Prenatal micronutrient supplementation and postpartum depressive symptoms in a pregnancy cohort
1 Department of Community Health Sciences, University of Calgary, Calgary, AB, Canada
2 Department of Paediatrics, University of Calgary, 2888 Shaganappi Trail SW, Calgary, AB, Canada
3 Department of Agricultural, Food and Nutritional Science, University of Alberta, Edmonton, AB, Canada
4 Department of Public Health and Community Medicine, Tufts University, Boston, MA, USA
5 Department of Psychiatry, University of Calgary, Calgary, AB, Canada
BMC Pregnancy and Childbirth 2013, 13:2 doi:10.1186/1471-2393-13-2Published: 16 January 2013
Postpartum depression is a serious problem for women and their offspring. Micronutrient supplements are recommended for pregnant women because of their documented protective effects for the offspring, but their potential beneficial effects on maternal mental health are unknown. This study investigated the association between prenatal micronutrient supplementation and the risk for symptoms of postpartum depression in a longitudinal pregnancy cohort from the Alberta Pregnancy Outcomes and Nutrition (APrON) study.

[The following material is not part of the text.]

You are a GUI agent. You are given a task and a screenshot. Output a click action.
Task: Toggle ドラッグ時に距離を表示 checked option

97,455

Participants came from a cohort of the first 600 APrON women. Supplemental nutrient intake and symptoms of depression (measured with the Edinburgh Postnatal Depression Scale (EPDS)) were collected at each trimester and 12 weeks postpartum.

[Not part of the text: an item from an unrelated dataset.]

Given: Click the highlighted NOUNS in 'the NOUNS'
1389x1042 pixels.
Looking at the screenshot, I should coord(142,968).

Of the 475 participants who completed the EPDS at least twice in pregnancy and at 12 weeks postpartum, 416 (88%) scored <10 and 59 (12%) scored ≥10, where an EPDS ≥10 is considered to be “at least probable minor depression”. Mean nutrient intakes from supplements were higher in women with lower EPDS scores, particularly selenium (p = 0.0015) and omega-3s (p = 0.01). Bivariate analyses showed that several demographic and social/lifestyle variables were associated with EPDS ≥10: not having been born in Canada (p = 0.01), greater number of chronic conditions (p = 0.05), greater number of stressful life events during this pregnancy (p = 0.02), and lower prenatal and postnatal support (p = 0.0043 and p = 0.0001, respectively). Adjusting for covariates and nutrients known to be associated with postpartum depression, logistic regression showed that having a prenatal EPDS ≥ 10 increased the odds of postpartum depressive symptoms (second and third trimester OR = 3.29, 95% CI = 1.55 - 7.01, p = 0.004 and OR = 4.26, 95% CI = 2.05 - 8.85, p < 0.0001, respectively), while prenatal supplemental selenium (per 10 mcg, OR = 0.76, 95% CI = 0.74 - 0.78, p = 0.0019) and postnatal social support (OR = 0.87, 95% CI = 0.78 - 0.97, p = 0.0015) were protective.
Multiple factors, including supplementary selenium intake, are associated with the risk of postpartum depressive symptoms. Future research on dietary supplementation in pregnancy with special attention to selenium intake is warranted.